China Blacklists EU Defense, Aerospace Firms Over Taiwan Dealings
China has newly placed a slew of EU defense and aerospace firms on a control list, or effectively a new blacklist, reportedly with an eye on Taiwan tensions. It has barred its exporters from supplying dual-use items to seven EU firms, including FN Herstal and Omnipol a.s., according to a statement from the Chinese commerce ministry.
The ministry said the measure targets European defense companies that previously sold arms to Taiwan or maintained links with it, and stated the restrictions will not affect normal economic and trade exchanges with the European Union.

Beijing said it will continue working with other countries to safeguard peace and maintain a stable global supply chain, in its usual boilerplate rhetoric directed at the West regarding Taiwan, which China sees as its own.
Other firms named include Hensoldt AG, Excalibur Army, SpaceKnow Inc., VZLU Aerospace, and FN Browning. The companies are mostly based in Czech Republic, Belgium, and Germany.

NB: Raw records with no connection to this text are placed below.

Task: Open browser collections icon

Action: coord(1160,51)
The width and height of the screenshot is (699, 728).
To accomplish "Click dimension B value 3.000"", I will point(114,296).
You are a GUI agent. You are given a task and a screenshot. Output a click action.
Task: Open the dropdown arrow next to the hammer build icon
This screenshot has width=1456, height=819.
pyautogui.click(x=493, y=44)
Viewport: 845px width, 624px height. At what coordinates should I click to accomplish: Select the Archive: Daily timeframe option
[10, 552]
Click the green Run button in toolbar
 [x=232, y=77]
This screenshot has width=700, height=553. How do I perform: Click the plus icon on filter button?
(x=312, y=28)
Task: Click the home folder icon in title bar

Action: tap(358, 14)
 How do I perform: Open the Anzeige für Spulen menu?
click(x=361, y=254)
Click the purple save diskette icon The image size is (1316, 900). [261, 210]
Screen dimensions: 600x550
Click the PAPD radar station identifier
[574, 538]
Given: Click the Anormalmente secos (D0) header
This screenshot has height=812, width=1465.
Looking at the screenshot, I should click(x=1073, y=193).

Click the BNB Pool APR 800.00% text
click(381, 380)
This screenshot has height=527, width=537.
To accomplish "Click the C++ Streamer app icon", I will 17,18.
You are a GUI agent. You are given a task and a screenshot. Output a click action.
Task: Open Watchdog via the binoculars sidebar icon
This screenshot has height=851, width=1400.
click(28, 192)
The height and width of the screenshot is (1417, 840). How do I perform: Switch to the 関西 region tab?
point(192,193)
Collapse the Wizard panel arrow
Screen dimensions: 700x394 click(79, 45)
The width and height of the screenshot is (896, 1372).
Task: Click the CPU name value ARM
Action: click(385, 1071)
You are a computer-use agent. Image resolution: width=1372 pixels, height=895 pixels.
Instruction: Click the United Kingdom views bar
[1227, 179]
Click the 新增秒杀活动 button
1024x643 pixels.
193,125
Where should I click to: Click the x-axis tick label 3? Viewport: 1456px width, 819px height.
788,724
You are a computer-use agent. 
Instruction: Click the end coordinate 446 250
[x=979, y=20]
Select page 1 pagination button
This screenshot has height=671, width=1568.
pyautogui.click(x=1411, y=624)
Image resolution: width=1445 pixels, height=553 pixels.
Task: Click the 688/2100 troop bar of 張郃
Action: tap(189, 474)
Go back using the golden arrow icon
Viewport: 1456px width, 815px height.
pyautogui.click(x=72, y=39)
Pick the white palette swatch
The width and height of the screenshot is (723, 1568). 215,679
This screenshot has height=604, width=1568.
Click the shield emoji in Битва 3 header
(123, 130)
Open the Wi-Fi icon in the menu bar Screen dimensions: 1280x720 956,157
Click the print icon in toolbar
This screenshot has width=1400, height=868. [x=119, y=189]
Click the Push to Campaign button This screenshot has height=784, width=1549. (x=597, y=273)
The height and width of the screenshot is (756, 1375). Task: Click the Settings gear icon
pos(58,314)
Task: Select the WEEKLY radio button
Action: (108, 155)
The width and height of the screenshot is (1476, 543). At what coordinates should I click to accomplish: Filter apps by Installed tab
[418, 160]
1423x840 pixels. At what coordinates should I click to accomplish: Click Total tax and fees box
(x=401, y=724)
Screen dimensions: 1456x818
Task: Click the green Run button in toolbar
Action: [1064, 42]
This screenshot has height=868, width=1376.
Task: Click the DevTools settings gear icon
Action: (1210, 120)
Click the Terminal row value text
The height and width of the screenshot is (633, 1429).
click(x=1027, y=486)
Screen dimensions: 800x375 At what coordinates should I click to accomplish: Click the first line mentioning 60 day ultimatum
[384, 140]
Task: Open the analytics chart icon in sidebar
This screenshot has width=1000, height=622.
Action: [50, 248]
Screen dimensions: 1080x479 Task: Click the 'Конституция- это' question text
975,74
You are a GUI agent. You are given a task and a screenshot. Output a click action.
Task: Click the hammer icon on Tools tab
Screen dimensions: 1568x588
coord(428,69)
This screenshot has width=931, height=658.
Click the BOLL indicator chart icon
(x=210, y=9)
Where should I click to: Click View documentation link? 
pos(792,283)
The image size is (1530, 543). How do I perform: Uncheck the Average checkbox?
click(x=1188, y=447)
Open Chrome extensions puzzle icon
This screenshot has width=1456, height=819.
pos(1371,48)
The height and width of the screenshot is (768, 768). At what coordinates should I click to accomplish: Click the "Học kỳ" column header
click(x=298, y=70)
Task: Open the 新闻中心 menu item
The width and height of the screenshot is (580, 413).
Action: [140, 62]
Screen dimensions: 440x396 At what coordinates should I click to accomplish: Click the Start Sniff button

"The MOFCOM spokesperson emphasized that the legally mandated export control measures target only a small number of EU entities involved in military affairs, entities that have participated in arms sales to Taiwan island or colluded with Taiwan authorities, and the measures only target dual-use items," state-run Global Times described further, in reference to China's Ministry of Commerce.
"They will not affect normal trade and economic exchanges between China and the EU, and law-abiding EU entities have absolutely nothing to worry about," it added, citing the Commerce spokesperson.
All the while, Beijing has kept up its fiery denunciations, making clear there's "no space" for ambiguity on what China sees as its territory (Taiwan).
Earlier this month, Chinese leader Xi Jinping had welcomed the leader of Taiwan’s main opposition party for a rare direct meeting in the Chinese capital.
The symbolism of the timing couldn't be missed, as Xi invited Nationalist Party Chairwoman Cheng Li-wun to China ahead of the planned big mid-May summit with President Trump in which the Chinese leader could continue a push to dilute Washington's support for Taiwan.
However, the Trump-Xi meeting is still anything but assured as moving forward, given the ongoing Iran war and very uneasy ceasefire with little evidence of an offramp in sight.
Also, Washington has suddenly this week charged Beijing with stealing US artificial intelligence labs' intellectual property on an "industrial scale".
China's Foreign Ministry on Taiwan:
— Open Source Intel (@Osint613) April 22, 2026
There is but one China in the world. Taiwan is an inalienable part of China’s territory.
No one can stop the eventual reunification of China.
Reunification is presented as a matter of inevitability, not possibility.
Separatist attempts… pic.twitter.com/e0Xdz4bRyh
The formal memo could upend the May summit before it even gets off the ground: "The US government has information indicating that foreign entities, principally based in China, are engaged in deliberate, industrial-scale campaigns to distil US frontier AI systems," Michael Kratsios, director of the White House Office of Science and Technology Policy, wrote in a memo shared on social media on Thursday, per Reuters and FT.